● What you are asked to do:
Reproduce all of the data below, requests included, but shift every number in the answers, both coordinates and viewport dimensions, by -80. Leave the pictures out.

-- start of Listed entries --

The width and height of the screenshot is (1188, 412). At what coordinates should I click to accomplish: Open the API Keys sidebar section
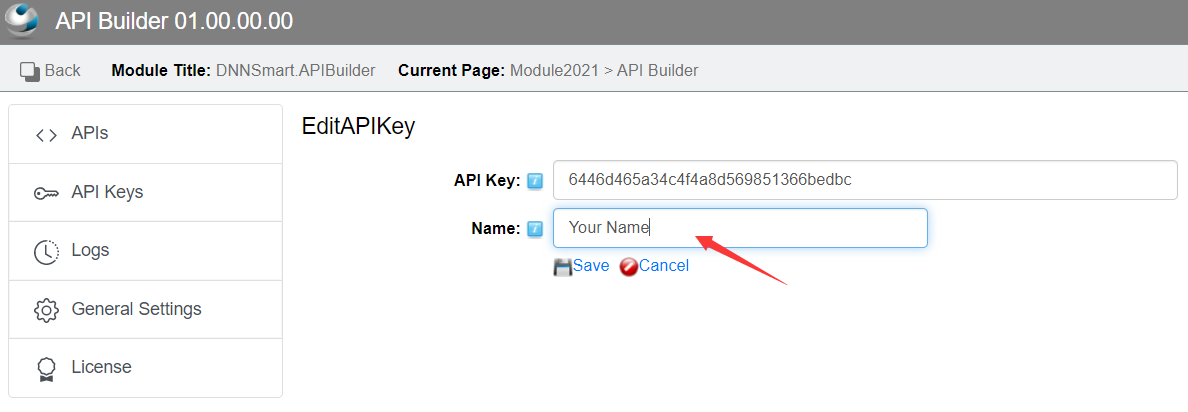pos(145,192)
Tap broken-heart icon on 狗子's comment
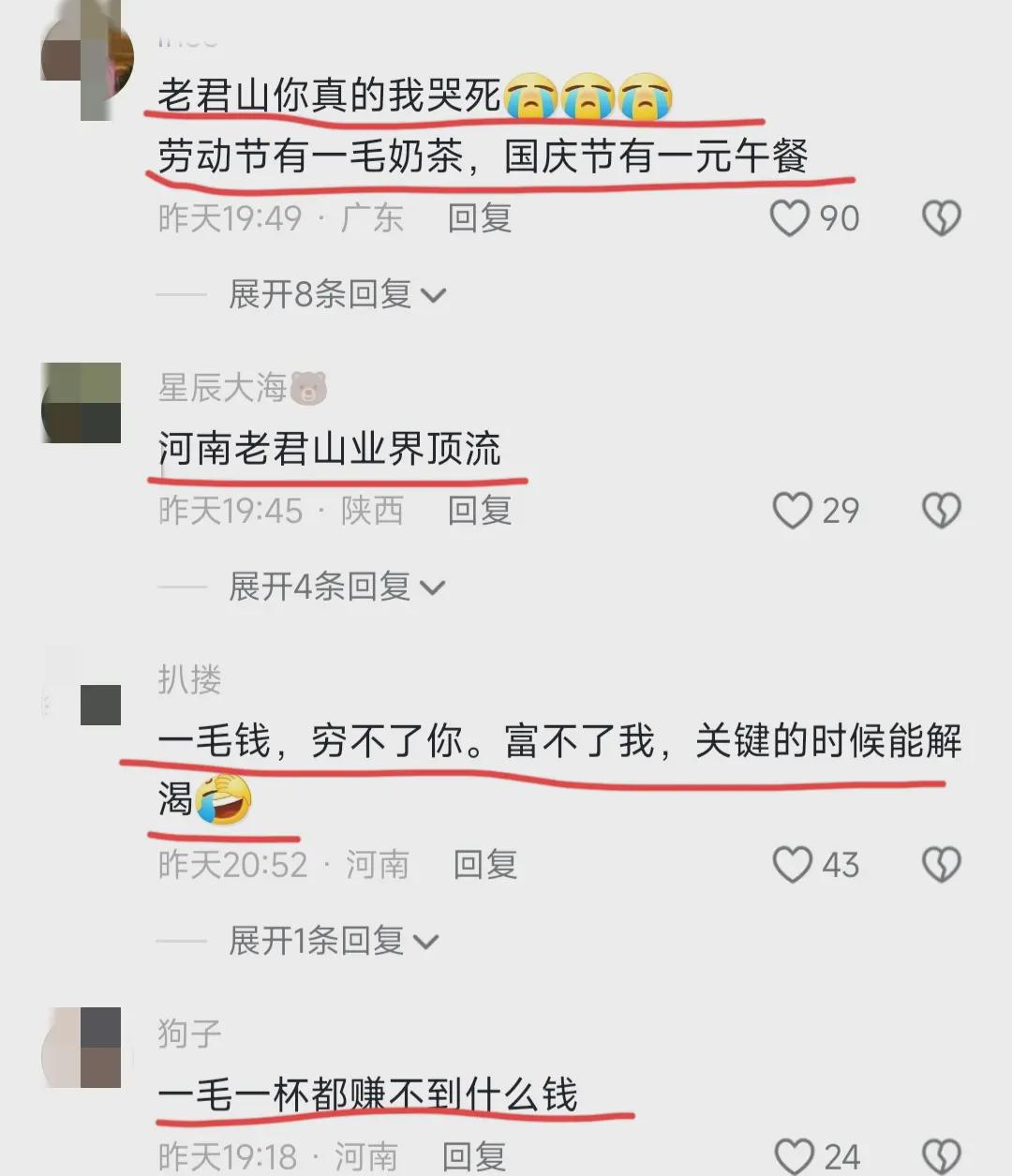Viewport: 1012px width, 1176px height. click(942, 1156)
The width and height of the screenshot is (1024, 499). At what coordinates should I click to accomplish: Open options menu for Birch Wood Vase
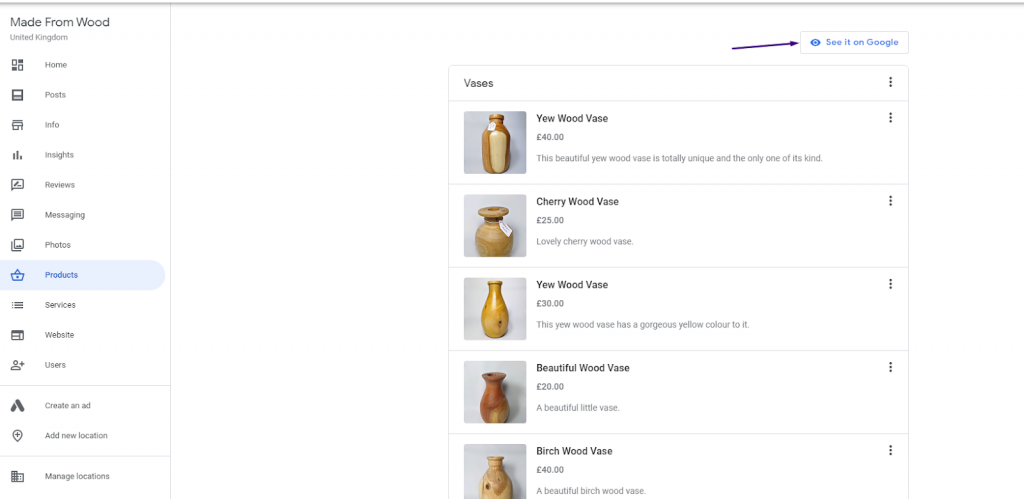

-- end of Listed entries --

● The reply:
The width and height of the screenshot is (1188, 412). At what coordinates should I click to accomplish: Open the API Keys sidebar section
pos(65,112)
Tap broken-heart icon on 狗子's comment
Viewport: 932px width, 1096px height. click(862, 1076)
The width and height of the screenshot is (1024, 499). At what coordinates should I click to accomplish: Open options menu for Birch Wood Vase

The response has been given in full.